Una mostra sui cimeli garibaldini

Cinquecento cimeli garibaldini e massonici, ma nessuno appartenuto direttamente all'Eroe dei due mondi, appaiono in una mostra per il bicentenario della nascita di Garibaldi, aperta ieri e che si chiuderà sabato alla Sala Govi del teatro della Gioventù di Genova.
Organizzata dalla Gran loggia d'Italia di Piazza del Gesù, la mostra «Garibaldi primo massone d'Italia» curata da Sergio Ferrando, ha come corollario un convegno sabato prossimo su Garibaldi massone.
«Abbiamo fatto un'operazione nella totale trasparenza e infatti abbiamo avuto il patrocinio degli enti locali. Oggi la massoneria è portatrice di valori etici e morali», ha detto il delegato regionale della Gran Loggia d'Italia Palazzo Vitelleschi, Giovanni Bertaina, che ha anche detto di «aver chiesto dei pezzi a Stefania Craxi per una mostra nella nostra sede romana, ma il costo era troppo esoso».
In occasione dell'esposizione i massoni liguri hanno proposto al Comune di Genova di sovvenzionare il restauro di una corona bronzea donata da due fratelli massoni al monumento di Garibaldi in largo Pertini, dalla quale è stata tranciata la parola «maestro».

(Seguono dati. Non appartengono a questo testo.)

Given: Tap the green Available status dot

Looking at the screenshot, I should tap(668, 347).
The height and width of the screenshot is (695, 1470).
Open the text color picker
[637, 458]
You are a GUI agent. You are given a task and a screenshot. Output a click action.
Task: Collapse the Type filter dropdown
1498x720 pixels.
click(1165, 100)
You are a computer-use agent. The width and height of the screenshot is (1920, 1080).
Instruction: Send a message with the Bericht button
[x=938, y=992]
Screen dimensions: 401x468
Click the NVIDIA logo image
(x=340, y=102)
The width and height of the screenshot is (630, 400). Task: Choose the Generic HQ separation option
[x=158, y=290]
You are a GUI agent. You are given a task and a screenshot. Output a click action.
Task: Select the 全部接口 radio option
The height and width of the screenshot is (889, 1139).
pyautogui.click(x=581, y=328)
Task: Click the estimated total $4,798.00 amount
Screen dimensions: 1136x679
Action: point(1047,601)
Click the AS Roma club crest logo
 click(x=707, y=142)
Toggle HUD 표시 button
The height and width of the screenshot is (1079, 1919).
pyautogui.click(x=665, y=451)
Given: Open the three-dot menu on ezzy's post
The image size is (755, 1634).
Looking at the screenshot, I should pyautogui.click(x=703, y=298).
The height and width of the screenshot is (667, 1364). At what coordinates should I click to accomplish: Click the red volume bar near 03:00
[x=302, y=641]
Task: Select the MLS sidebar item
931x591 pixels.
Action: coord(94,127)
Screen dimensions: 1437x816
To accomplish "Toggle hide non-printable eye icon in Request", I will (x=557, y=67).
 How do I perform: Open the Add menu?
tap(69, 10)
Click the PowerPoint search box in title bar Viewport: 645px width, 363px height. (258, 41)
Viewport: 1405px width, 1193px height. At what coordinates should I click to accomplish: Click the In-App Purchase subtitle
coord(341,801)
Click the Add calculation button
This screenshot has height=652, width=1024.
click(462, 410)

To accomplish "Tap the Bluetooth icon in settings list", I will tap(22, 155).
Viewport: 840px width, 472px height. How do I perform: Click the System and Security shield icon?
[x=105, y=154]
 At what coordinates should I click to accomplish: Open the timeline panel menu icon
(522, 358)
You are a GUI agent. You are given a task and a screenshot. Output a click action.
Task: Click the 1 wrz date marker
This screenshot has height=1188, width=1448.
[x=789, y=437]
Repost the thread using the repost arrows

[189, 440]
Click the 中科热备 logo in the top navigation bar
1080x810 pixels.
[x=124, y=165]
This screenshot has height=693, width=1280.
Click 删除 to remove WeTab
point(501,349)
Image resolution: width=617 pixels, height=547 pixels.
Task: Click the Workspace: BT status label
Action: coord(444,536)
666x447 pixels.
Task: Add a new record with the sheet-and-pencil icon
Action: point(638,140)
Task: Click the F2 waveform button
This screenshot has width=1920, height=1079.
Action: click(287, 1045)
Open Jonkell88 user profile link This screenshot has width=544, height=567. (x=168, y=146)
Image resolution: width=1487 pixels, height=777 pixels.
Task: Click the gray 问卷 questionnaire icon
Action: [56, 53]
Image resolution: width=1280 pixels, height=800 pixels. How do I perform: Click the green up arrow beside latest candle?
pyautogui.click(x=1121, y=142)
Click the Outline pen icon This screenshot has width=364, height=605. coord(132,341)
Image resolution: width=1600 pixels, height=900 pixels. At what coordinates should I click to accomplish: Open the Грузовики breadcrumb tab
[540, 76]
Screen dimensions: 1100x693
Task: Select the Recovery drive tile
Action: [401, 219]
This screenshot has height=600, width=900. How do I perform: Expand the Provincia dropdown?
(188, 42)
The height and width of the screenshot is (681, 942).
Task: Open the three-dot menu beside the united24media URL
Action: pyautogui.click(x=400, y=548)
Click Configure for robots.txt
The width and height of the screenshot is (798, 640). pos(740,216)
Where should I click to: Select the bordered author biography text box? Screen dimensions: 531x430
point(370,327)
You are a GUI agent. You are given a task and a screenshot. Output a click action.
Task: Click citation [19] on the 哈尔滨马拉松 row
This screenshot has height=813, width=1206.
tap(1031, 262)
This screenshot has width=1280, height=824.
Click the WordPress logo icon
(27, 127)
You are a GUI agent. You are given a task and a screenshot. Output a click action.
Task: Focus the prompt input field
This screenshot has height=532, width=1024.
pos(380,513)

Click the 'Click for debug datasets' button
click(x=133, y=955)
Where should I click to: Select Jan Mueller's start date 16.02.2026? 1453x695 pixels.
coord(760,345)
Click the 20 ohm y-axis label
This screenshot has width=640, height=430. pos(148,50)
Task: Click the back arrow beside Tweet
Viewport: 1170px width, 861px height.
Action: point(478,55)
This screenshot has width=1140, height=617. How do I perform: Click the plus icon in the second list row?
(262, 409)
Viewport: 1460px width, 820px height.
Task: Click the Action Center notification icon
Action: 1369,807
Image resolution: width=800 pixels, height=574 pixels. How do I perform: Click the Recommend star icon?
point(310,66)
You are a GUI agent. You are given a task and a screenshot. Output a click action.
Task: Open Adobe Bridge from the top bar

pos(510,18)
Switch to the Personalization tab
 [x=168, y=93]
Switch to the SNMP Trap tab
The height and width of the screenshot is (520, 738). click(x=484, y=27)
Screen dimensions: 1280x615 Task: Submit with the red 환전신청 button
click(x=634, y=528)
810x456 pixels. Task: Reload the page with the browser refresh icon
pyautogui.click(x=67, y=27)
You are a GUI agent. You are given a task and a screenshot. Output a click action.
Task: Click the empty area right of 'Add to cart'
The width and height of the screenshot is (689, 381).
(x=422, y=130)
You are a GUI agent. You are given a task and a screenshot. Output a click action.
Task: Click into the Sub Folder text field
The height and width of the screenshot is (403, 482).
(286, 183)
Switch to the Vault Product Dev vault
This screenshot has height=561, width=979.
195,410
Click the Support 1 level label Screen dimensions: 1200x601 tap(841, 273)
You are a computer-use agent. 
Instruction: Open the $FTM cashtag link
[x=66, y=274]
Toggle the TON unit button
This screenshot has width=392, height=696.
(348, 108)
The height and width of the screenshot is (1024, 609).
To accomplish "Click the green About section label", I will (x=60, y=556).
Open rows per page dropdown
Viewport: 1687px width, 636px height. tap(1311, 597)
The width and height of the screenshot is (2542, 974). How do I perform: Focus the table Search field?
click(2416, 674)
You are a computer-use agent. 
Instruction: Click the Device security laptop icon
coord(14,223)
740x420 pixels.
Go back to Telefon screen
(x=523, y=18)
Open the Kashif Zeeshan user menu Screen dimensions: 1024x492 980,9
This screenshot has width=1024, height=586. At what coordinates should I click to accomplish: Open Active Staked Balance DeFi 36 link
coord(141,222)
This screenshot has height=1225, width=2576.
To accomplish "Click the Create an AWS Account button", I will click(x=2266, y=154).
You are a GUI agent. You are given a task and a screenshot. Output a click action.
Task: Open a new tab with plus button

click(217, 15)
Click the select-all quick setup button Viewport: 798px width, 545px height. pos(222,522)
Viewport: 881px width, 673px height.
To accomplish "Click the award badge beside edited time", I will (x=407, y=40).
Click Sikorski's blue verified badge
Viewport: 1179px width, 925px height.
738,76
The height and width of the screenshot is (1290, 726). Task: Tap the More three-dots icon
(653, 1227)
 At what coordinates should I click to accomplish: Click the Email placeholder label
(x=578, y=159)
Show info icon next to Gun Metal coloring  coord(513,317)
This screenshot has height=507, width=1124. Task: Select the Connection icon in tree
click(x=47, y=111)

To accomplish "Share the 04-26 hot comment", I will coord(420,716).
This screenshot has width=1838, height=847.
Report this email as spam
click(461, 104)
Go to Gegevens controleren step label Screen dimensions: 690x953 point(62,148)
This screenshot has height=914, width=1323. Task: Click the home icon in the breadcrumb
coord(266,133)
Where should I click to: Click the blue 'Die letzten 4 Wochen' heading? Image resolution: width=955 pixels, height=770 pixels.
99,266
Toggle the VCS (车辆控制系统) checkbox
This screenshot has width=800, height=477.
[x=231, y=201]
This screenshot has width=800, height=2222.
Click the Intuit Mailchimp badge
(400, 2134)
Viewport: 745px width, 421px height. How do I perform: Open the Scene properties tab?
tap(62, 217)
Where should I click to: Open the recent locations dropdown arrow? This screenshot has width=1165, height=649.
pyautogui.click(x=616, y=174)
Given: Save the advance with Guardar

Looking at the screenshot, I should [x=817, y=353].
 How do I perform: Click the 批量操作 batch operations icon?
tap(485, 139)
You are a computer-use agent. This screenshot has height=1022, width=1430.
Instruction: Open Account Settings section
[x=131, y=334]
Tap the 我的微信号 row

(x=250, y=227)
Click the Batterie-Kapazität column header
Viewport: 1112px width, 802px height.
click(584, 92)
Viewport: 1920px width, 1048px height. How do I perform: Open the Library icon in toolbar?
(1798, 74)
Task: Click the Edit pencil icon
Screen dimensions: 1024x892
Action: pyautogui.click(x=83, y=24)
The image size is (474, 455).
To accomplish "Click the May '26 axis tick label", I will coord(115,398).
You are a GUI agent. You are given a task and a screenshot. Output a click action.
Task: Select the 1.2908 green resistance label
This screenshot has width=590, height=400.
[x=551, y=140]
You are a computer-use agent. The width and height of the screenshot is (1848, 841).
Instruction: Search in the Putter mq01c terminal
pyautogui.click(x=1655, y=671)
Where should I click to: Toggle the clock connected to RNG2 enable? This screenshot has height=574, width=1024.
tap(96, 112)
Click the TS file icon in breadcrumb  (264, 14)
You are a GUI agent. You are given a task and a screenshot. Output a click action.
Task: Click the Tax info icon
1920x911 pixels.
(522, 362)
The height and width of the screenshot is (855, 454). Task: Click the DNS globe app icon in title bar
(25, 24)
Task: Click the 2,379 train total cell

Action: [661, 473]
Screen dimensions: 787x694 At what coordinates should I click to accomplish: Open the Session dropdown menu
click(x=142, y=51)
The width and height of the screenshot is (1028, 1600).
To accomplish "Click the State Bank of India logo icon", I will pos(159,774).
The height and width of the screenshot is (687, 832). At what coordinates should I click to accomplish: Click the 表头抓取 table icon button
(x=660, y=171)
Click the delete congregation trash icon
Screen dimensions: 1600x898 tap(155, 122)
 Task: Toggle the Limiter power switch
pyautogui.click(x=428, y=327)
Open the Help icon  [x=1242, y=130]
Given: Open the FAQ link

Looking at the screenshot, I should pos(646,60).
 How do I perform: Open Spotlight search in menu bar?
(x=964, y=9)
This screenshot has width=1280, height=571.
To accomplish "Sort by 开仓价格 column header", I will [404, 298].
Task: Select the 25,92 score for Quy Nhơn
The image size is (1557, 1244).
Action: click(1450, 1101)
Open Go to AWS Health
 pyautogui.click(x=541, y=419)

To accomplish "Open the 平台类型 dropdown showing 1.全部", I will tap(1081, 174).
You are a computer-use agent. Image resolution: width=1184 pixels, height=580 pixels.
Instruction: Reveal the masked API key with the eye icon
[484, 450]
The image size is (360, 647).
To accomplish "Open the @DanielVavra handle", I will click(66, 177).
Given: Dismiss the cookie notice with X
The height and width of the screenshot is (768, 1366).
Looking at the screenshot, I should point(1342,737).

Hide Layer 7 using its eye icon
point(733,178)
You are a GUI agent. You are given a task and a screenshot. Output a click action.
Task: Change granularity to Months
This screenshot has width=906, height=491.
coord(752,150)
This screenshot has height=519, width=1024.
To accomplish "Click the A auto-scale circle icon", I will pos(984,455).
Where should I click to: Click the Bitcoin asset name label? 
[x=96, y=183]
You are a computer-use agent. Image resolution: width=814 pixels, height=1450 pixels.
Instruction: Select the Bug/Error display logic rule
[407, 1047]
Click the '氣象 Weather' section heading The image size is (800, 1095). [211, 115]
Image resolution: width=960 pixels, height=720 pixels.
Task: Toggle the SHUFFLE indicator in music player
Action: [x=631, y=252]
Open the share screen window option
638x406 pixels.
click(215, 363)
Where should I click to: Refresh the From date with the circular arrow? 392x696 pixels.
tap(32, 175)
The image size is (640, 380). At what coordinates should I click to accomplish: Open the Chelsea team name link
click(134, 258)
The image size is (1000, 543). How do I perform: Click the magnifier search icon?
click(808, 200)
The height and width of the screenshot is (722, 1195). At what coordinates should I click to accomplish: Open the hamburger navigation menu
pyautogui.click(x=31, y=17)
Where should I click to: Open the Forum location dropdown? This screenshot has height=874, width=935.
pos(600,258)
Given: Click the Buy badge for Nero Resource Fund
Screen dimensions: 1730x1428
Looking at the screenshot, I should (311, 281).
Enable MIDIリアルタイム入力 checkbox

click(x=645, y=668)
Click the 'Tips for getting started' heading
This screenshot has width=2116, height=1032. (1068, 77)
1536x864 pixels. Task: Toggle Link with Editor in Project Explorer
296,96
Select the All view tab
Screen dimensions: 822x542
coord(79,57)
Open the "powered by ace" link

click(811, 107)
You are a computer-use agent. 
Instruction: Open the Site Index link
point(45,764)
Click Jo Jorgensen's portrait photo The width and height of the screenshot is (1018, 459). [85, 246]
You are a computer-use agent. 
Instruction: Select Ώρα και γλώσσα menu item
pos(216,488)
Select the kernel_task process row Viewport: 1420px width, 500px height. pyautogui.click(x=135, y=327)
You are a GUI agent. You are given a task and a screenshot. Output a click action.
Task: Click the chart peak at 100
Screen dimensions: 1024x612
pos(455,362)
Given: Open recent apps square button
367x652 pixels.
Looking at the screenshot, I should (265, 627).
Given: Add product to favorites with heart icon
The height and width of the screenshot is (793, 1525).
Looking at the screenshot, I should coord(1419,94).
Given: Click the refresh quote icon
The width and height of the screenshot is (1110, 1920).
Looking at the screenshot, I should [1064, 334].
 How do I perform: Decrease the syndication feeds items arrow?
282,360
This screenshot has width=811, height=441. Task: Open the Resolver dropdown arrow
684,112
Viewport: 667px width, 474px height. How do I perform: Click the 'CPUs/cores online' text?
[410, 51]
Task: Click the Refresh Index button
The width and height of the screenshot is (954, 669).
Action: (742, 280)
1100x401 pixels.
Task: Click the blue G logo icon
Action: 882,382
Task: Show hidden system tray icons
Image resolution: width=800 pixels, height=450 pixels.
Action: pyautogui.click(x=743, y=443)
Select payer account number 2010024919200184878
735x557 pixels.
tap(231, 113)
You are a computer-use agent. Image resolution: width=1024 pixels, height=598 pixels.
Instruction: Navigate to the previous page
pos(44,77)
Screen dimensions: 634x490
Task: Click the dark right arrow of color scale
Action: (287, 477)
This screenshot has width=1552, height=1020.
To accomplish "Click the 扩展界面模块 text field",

Infatti questo aspetto della vita di Garibaldi è sempre rimasto volutamente un po’ nascosto al grande pubblico, soprattutto per quanto riguarda i libri scolastici. Così non tutti sanno, ad esempio, che Garibaldi si iscrisse alla Massoneria all’età di 37 anni e che fu proprio per perseguire gli ideali massonici di libertà ed eguaglianza che si rese sempre protagonista di battaglie dove il popolo oppresso si ribellava alla tirannide. E questo lo vide combattere sui campi di battaglia sia nelle Americhe che in Europa. Fu durante l’impresa dei Mille, che vide numerosissimi massoni tra i volontari, che a Palermo venne conferito a Garibaldi il titolo di «Primo massone d’Italia», mentre due anni dopo fu nominato Gran Maestro d’Italia del Rito scozzese antico e accettato.
Di questo e di tante altre cose si parlerà nel convegno di sabato prossimo nel Teatro della Gioventù.